Pensions, known more formally as defined benefit plans, provide retirement benefits defined by your years of service working for an employer. The amount of the benefit usually depends on length of employment and final average salary, and you may be able to choose whether to receive it as a lump sum payment or as installments over a period of time. At Reason Financial, we ask clients to share the lump sum payout amount along with plan details—including the benefit multiplier, terms, potential for spousal benefits, and more—so we can run the numbers and help you maximize the benefit. There can be an emotional component to pensions, as well. If you’re concerned about your former employer’s ability to make pension payments a decade from now, or if you simply want a clean break, a lump sum can provide peace of mind.

Annuities

Annuities are a contract between you and an insurance company where you agree to a defined benefit in retirement, usually a monthly payment.
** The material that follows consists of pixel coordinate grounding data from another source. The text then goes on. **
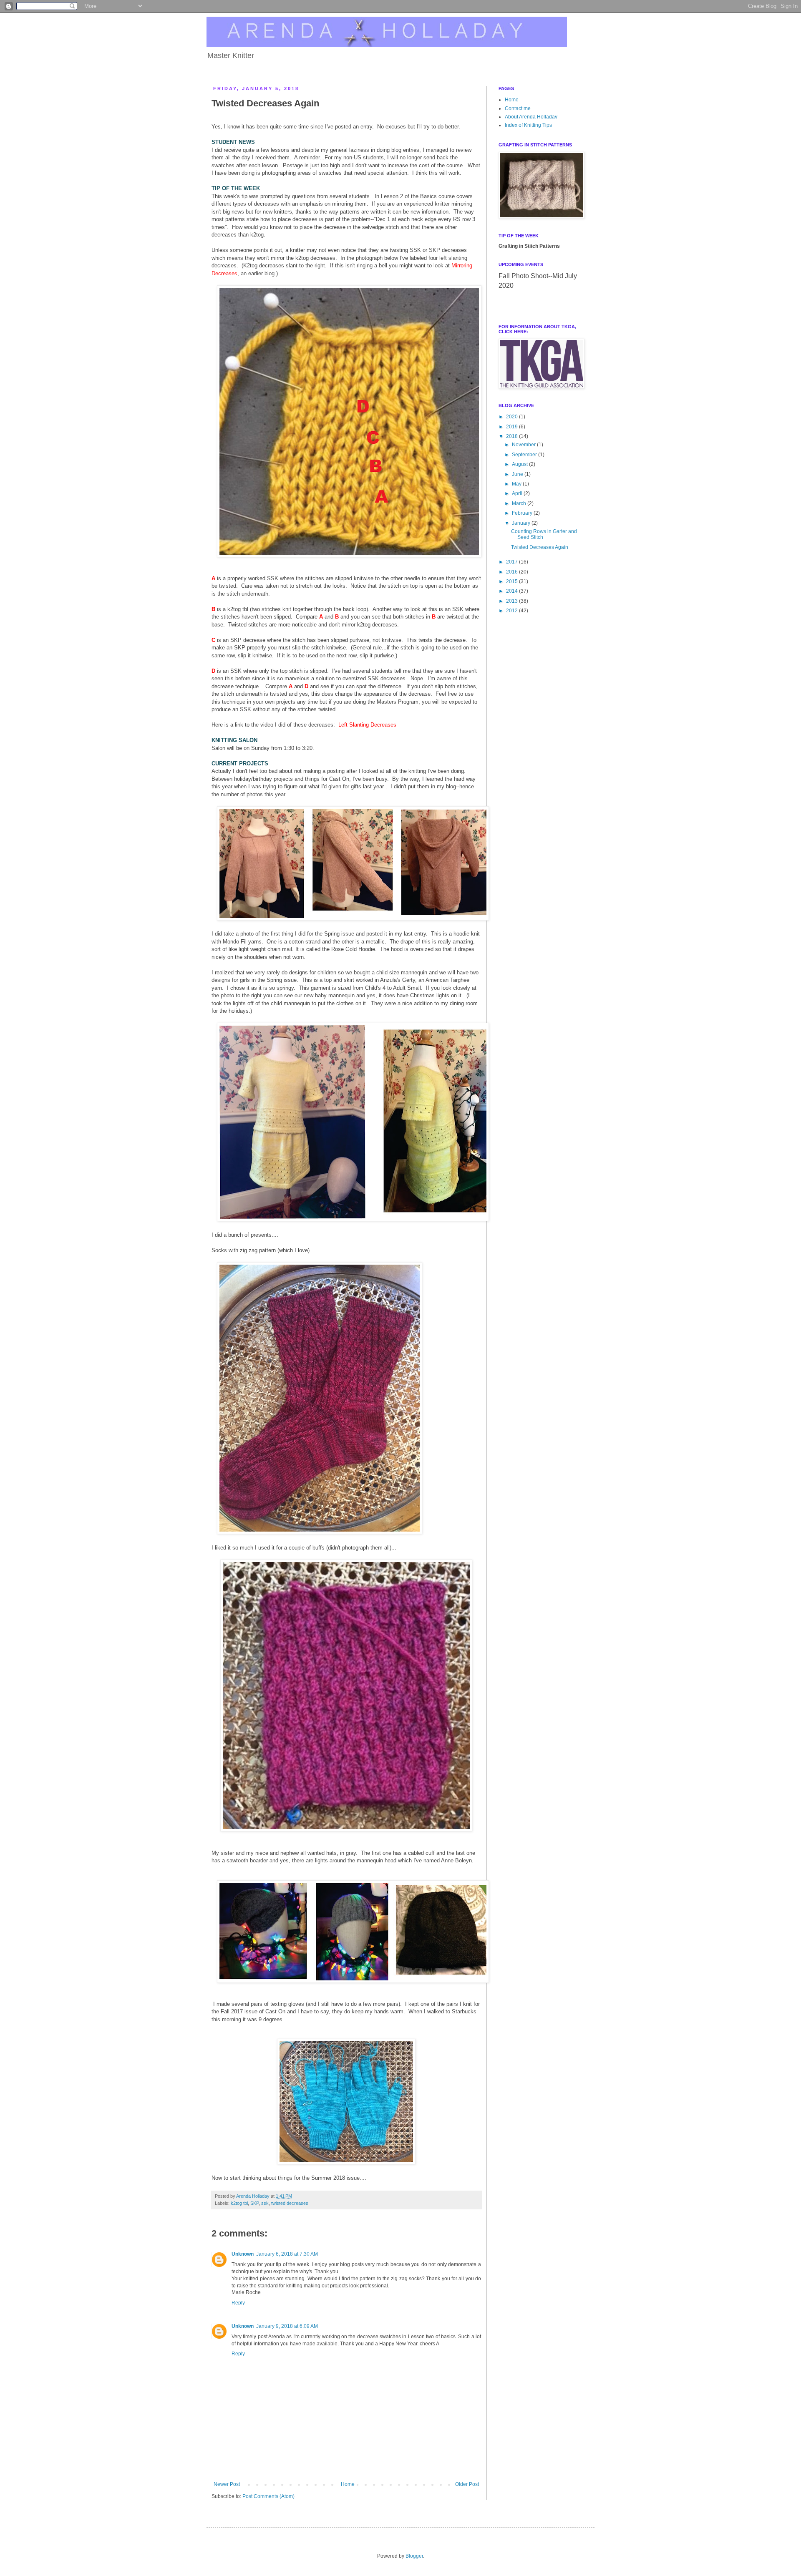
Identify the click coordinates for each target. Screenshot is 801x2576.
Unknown (243, 2254)
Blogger (414, 2556)
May (517, 484)
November (524, 445)
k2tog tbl (239, 2203)
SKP (254, 2203)
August (520, 464)
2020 (512, 417)
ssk (265, 2203)
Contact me (518, 108)
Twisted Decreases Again (539, 547)
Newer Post (227, 2484)
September (525, 455)
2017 (512, 562)
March (519, 503)
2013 (512, 601)
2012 (512, 611)
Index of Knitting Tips (528, 125)
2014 (512, 591)
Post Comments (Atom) (268, 2496)
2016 (512, 572)
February (523, 513)
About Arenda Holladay (531, 117)
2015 (512, 581)
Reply (238, 2303)
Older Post (467, 2484)
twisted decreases (289, 2203)
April (518, 493)
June (518, 474)
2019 (512, 427)
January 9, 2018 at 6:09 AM (287, 2326)
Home (348, 2484)
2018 (512, 436)
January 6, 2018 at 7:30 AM (287, 2254)
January (521, 523)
The details depend on the product, but in general, you purchase an annuity up front with a lump sum. Payouts may begin immediately or at a set future date. The amount of those payouts—including whether they adjust for inflation or increase over time—varies by annuity. It’s important to understand the details of these products, as they can be complex. Still, when used strategically, set annuity payments may be a good tool for the “must-haves” in your retirement budget.

Retirement Accounts

The best way to use a retirement account for income in retirement varies based on both market conditions and your personal circumstances. Once you reach age 73, the IRS requires you start taking distributions from any traditional retirement accounts, such as a 401(k) or IRA. A financial advisor can help you calculate these required minimum distributions (RMDs) and use them strategically. Of course, RMDs are just one part of a comprehensive withdrawal strategy, and withdrawals are just one piece of the puzzle. We’ll also look at how the money in your retirement accounts is invested. The goal is to look for income-generating investments while also protecting, and potentially growing, your nest egg to ensure your money lasts. We can also consider your legacy goals: Do you want to preserve assets to pass on to family or your favorite charities? We look at your big picture financial goals to help figure out the best strategy for both withdrawing and investing in retirement.

Work

Many Reason Financial clients elect to work in retirement for reasons other than money. In fact, studies show choosing to work in retirement may improve both the mental and physical health of retirees, particularly in men. While electing to work in retirement has a financial benefit as well, the mental and physical benefits decrease or disappear entirely when the work is a financial necessity, versus voluntary. Ideally, working in retirement should be a “nice to have” option as a way to stay engaged and active.

Home equity

For many Americans, their home is their greatest asset. If necessary, you may be able to use products, like reverse mortgages, cash-out refinances, and home equity loans, to access the value of your home. However, this should be a last resort, as this process involves risk with your home as collateral. For instance, if you have a reverse mortgage and fall behind on property taxes or home insurance, you could lose your home. The terms may also require you to remain living in the house, which can be problematic if you need to move to an assisted living facility down the road. An advisor can help you evaluate the risk.

Like many areas of financial planning, creating an income plan in retirement involves numerous puzzle pieces. At Reason Financial, we look at all of your potential income sources and your personal circumstances. We also consider the overall market and use models to test how your income strategy may perform in a variety of economic scenarios. Ultimately, our goal is to create a plan that funds both your life and legacy.